> _Quoted text_

================================

The lightest double chocolate layer cake
Ingredients
For the cake
- 6 large eggs, separated
- 85g caster sugar
- 50g cocoa powder
For the chocolate mousse filling
- 225g dark chocolate
- 100ml warm water
- 2 large eggs, separated
To finish
- 425ml double cream
- 100g dark chocolate, grated or shaved
Method
1. Prepare the tin
- Preheat the oven to 180°C / 160°C fan.
- Line a Swiss roll tin or similar shallow rectangular tin with baking paper.
2. Make the mousse filling
- Melt the 225g dark chocolate with the warm water in a heatproof bowl set over barely simmering water. Stir until smooth, then remove from the heat.
- Beat in the 2 egg yolks, one at a time, until fully incorporated.
- In a clean bowl, whisk the 2 egg whites until stiff. Fold them gently into the chocolate mixture.
- Chill until needed.
3. Make the cake
- Whisk the 6 egg yolks with the 85g caster sugar until thick, pale and fluffy.
- Sift in the cocoa powder and whisk until smooth.
- In a separate clean bowl, whisk the 6 egg whites until stiff peaks form.
- Fold the whites gently into the chocolate mixture in 3 additions, keeping as much air in as possible.
4. Bake
- Pour into the lined tin and spread evenly.

================================

> _Dataset content_
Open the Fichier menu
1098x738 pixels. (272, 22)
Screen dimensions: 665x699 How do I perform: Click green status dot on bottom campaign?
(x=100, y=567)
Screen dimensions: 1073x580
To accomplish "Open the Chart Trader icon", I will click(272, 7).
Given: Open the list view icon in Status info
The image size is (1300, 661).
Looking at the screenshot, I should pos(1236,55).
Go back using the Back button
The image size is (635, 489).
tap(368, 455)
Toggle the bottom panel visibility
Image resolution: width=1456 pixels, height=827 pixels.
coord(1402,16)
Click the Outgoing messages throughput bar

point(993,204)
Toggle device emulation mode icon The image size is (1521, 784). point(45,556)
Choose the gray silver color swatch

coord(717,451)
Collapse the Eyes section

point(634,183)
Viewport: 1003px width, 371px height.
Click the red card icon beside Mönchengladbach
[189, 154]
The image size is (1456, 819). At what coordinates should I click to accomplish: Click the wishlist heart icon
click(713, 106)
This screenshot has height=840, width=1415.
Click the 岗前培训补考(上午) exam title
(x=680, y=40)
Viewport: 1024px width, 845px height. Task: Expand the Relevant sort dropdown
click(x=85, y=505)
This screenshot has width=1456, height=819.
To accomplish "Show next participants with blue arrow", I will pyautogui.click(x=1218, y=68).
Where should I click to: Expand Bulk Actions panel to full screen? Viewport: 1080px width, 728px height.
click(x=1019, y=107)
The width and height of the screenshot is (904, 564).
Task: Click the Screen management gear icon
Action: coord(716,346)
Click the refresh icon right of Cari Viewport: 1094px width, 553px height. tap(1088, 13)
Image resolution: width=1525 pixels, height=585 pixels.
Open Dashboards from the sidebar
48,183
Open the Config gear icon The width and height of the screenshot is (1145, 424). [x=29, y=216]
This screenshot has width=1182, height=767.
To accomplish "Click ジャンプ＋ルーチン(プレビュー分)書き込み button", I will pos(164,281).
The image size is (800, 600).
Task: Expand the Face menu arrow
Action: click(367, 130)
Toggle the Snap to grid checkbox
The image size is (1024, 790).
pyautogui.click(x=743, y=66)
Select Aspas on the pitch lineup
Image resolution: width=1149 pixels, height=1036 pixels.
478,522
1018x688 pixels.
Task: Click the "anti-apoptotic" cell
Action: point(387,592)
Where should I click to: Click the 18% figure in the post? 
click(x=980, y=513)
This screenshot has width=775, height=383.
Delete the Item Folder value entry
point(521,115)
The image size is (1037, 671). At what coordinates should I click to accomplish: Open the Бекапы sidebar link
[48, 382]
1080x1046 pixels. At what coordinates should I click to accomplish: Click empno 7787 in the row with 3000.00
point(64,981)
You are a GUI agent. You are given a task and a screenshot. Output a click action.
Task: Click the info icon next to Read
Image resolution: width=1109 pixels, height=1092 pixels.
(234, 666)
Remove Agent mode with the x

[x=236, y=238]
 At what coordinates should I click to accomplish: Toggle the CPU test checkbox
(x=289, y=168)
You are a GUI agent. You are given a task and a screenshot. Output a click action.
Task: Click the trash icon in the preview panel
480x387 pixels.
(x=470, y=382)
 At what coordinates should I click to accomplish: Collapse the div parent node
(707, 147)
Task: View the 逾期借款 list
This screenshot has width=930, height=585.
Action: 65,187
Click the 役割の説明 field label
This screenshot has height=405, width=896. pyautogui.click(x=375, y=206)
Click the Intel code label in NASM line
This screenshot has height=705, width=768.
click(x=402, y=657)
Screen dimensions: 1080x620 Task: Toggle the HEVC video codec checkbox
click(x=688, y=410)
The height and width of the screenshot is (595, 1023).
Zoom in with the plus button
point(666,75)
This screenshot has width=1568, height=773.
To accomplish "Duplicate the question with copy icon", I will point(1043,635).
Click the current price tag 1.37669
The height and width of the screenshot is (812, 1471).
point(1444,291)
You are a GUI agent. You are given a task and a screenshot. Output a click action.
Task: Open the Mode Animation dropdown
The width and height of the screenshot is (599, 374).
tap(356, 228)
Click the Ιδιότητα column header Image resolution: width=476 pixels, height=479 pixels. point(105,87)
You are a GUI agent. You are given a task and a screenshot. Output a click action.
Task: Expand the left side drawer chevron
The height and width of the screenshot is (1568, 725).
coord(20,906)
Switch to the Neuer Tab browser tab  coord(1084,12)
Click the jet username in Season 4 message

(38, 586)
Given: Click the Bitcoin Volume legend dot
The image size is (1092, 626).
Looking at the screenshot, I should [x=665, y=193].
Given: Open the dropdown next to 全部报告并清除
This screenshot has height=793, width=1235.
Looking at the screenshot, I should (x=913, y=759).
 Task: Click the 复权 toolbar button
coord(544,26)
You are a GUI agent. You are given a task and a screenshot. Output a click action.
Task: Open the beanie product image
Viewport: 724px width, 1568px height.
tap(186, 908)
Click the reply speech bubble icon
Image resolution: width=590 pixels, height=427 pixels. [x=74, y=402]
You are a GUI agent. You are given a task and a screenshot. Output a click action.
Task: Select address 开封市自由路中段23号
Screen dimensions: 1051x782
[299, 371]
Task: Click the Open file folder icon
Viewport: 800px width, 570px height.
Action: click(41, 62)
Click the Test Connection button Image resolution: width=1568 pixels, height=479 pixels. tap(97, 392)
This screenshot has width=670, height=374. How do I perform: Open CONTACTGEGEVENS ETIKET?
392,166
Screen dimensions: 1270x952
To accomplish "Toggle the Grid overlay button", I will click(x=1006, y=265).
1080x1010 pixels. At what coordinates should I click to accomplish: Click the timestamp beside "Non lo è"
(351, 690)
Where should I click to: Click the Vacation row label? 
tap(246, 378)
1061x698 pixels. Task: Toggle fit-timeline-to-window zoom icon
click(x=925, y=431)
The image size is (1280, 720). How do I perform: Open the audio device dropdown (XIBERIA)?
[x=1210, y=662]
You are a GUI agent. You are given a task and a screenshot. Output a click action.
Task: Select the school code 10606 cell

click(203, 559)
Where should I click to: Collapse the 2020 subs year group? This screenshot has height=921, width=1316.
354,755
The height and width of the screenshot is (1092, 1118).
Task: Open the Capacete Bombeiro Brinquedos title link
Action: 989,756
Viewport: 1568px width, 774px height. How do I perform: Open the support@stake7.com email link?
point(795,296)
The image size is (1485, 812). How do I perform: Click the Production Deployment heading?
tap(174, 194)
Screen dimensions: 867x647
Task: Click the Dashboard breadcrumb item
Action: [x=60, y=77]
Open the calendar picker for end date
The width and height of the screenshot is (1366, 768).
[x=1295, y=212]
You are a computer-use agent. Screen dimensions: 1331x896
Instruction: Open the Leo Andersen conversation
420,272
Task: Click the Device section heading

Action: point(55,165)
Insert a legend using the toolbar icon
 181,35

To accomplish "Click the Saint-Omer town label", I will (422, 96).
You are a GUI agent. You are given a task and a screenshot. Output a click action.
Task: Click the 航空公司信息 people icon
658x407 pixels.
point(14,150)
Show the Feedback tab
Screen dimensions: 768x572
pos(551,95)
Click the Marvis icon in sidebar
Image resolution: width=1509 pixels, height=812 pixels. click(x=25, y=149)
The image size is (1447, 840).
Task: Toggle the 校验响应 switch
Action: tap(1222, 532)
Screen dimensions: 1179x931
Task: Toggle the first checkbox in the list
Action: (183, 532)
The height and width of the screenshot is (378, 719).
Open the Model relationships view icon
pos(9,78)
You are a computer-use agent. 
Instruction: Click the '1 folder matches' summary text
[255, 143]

================================

> _Written tasks_
- 1) Rewrite the part of the chocolate layer cake recipe between "- Line a Swiss" and "from the heat.", inclusive, swapping "baking paper" for "parchment paper".
- 2) Carry the chocolate layer cake recipe on from its last line.

> _Task responses_
- 1)
- Line a Swiss roll tin or similar shallow rectangular tin with parchment paper.
2. Make the mousse filling
- Melt the 225g dark chocolate with the warm water in a heatproof bowl set over barely simmering water. Stir until smooth, then remove from the heat.

- 2)
- Bake for 20–25 minutes, until the cake is risen and just set but still soft. It should feel springy rather than firm.
- Leave to cool in the tin.
5. Assemble
- Turn the cooled cake out carefully and cut into 2 equal pieces.
- Spread one half with the chilled chocolate mousse.
- Whip the double cream to soft peaks and spread some over the mousse.
- Top with the second half of cake.
- Spread the remaining whipped cream over the top and finish with grated or shaved dark chocolate.
Notes
- With the sugar reduced to 85g, expect the sponge to be slightly less sweet, a little softer, and more intensely chocolatey.
- Whisking well and folding gently matter even more with the reduced sugar.
- Best kept chilled once assembled.
How this works (the science)
This is the most extreme low-everything chocolate cake you can make: no flour, no butter, no chemical leavener — just 6 eggs, 85g sugar and 50g cocoa. Naturally gluten-free, very low fat, low sugar. It works because cocoa powder is doing the structural job that flour usually does.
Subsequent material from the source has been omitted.